_WORK TO COMPLETE_
Transcribe the records exactly as they appear, everything from the very start down through the line containing "I will 1109,984.".

_TASK MATERIAL_
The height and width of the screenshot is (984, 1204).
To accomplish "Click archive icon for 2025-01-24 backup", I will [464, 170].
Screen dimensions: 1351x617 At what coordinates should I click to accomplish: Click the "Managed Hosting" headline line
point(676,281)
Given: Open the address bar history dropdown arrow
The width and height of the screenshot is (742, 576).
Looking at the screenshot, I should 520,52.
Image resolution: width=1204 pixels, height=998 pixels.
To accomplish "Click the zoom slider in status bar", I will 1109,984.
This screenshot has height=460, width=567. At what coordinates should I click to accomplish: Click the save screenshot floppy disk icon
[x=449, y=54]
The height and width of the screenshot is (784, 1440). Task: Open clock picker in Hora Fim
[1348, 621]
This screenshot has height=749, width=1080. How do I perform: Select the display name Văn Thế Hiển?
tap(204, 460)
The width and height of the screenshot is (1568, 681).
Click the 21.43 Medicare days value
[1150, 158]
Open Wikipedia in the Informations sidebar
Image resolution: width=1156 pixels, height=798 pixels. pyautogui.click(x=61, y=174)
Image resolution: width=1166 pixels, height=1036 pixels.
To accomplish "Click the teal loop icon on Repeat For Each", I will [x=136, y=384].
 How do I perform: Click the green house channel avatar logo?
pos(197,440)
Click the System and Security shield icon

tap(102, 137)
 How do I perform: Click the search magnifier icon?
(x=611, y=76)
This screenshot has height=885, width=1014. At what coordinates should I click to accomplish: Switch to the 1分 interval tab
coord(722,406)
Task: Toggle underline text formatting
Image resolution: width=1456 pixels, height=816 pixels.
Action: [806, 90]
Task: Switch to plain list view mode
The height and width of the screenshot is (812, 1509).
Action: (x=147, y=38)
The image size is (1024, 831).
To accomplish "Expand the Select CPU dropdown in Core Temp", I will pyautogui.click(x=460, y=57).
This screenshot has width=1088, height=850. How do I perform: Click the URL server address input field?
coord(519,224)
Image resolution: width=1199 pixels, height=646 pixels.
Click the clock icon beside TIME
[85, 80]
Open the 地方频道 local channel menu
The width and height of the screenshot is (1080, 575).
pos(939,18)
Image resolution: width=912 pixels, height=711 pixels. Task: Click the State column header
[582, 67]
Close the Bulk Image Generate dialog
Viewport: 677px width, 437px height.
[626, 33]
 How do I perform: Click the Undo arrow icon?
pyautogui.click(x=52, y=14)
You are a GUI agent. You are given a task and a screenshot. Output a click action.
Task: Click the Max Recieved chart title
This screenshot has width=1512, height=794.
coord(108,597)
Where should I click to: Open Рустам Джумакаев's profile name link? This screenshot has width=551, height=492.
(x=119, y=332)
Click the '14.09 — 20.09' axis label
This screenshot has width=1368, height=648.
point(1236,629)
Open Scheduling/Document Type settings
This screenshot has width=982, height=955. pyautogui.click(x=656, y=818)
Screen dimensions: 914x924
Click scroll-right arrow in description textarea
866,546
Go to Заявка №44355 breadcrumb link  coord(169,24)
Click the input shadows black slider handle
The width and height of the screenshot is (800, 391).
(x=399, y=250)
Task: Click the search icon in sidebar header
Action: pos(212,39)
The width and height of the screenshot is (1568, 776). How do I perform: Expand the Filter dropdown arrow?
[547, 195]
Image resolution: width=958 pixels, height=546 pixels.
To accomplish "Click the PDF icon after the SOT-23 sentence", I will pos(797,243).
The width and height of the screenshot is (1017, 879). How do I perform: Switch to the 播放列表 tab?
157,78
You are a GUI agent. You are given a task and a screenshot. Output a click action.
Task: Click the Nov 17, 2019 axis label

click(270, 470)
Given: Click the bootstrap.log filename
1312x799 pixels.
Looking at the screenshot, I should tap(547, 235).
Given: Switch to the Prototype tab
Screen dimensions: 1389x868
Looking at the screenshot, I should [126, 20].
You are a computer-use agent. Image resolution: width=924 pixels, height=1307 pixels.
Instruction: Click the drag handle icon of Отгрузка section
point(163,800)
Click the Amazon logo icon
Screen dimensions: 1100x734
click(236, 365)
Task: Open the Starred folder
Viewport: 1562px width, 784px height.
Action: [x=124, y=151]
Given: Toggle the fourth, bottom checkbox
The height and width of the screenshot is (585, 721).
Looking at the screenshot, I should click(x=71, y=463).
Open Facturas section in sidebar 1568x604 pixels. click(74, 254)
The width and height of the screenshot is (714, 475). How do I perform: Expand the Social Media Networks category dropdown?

_REPLY_
The height and width of the screenshot is (984, 1204).
To accomplish "Click archive icon for 2025-01-24 backup", I will [464, 170].
Screen dimensions: 1351x617 At what coordinates should I click to accomplish: Click the "Managed Hosting" headline line
point(676,281)
Given: Open the address bar history dropdown arrow
The width and height of the screenshot is (742, 576).
Looking at the screenshot, I should 520,52.
Image resolution: width=1204 pixels, height=998 pixels.
To accomplish "Click the zoom slider in status bar", I will 1109,984.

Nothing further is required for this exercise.